Gaillet had served as director since April 2010. Former Mayor Harvey Johnson Jr. promoted him to replace Thelman Boyd, who worked in the public-works department in Mayor Harvey Johnson Jr.'s first administration and served as public-works director in the Frank Melton administration. Gaillet previously served as city traffic manager.

He was appointed shortly after an unexpected freeze caused water pipes to burst throughout the city in January 2010, and part of Gaillet's legacy involves the installation of a water tower currently in the latter stages of construction at the corner of Woodrow Wilson and Mill Street.

Gaillet also helped spearhead the city's attempts to address two consent decrees with the U.S. Environmental Protection Agency about sludge the city dumped into the Pearl River and another with the U.S. Department of Justice involving sorely lacking accessibility for disabled citizens at public bus stops and city-owned buildings.

Lumumba says the public-works department needs a more Jackson-centric approach, in which the city would buy the equipment and hire the workers to do jobs previously contracted out to companies such as Rankin County-based Hemphill Construction. Hemphill is just one company that some council members have tied to the whipping post over costly work change orders.

The city cut a check for $383,405 to Hemphill at Monday's special council meeting, roughly 12 percent of the city's weekly claims docket of $3.25 million, for work on parking-garage ramps. The city typically contracts with private companies for major infrastructure work.

Ward 4 Councilman De'Keither Stamps has complained about 80 positions in the public-works budget that remain unfilled; in the meantime, non-Jackson-based companies and their employees cash in on construction work.
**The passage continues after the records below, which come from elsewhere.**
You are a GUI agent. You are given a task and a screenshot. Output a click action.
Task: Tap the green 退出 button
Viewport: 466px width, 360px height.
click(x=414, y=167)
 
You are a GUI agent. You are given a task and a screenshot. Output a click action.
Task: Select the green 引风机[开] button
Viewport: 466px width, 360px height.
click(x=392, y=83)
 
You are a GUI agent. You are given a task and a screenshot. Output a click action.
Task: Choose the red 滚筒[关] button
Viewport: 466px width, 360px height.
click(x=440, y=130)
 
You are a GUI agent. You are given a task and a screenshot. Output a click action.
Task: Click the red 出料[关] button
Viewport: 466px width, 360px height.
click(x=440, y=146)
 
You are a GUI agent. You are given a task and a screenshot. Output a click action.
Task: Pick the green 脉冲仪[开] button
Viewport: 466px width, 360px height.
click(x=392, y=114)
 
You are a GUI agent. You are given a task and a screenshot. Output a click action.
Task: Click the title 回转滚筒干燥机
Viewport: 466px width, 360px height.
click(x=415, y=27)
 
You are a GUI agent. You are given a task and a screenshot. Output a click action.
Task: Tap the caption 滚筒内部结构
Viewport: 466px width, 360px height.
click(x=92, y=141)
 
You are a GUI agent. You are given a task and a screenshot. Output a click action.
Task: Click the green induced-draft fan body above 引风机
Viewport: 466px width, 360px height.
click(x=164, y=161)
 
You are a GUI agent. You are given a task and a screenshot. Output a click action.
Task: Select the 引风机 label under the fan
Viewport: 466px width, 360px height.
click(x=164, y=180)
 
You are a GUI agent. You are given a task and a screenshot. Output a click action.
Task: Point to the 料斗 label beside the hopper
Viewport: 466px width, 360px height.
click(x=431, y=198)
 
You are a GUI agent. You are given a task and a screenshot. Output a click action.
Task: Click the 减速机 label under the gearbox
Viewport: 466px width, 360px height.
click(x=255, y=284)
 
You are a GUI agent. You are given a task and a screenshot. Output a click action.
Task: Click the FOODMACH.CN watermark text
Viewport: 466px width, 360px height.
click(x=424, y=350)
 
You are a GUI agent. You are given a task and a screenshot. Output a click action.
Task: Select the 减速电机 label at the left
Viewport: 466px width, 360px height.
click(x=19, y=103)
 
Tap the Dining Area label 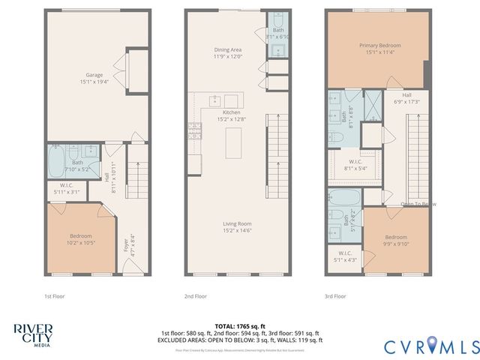pyautogui.click(x=226, y=50)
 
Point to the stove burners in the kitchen pyautogui.click(x=195, y=131)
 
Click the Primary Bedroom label pyautogui.click(x=380, y=45)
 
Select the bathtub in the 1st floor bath pyautogui.click(x=58, y=160)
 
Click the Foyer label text pyautogui.click(x=126, y=245)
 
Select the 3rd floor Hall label pyautogui.click(x=406, y=95)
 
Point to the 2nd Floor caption pyautogui.click(x=196, y=296)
Hiring Jacksonians could save money and keep the wages in Jackson, Stamps has said.

The mayor stated it plainly after Monday's meeting: "We need to make public works more capable of insourcing work as opposed to outsourcing work."

Lumumba appointed Gaillet's deputy and Lumumba mayoral-campaign worker Willie Bell as acting director.

Gaillet is the fourth department head Lumumba has replaced since becoming mayor. That list includes ex-Police Chief Rebecca Coleman, Fire Chief Raymond McNulty and Parks and Recreation Director A.C. Jimerson. Also under Lumumba, city attorney Pieter Teeuwissen resigned from his post. Lumumba has appointed Gail Wright Lowery to replace him.


JLucas 6 years ago

So, another manager from the Johnson administration has been tossed out? Was he truly ineffective, or did he just get on Lumumba's bad side, I wonder. It appears to be a tough job, but hopefully the Mayor will find someone who can move the department forward and address the issues of water, sewer, street, and bridge repair that the citizens are screaming for.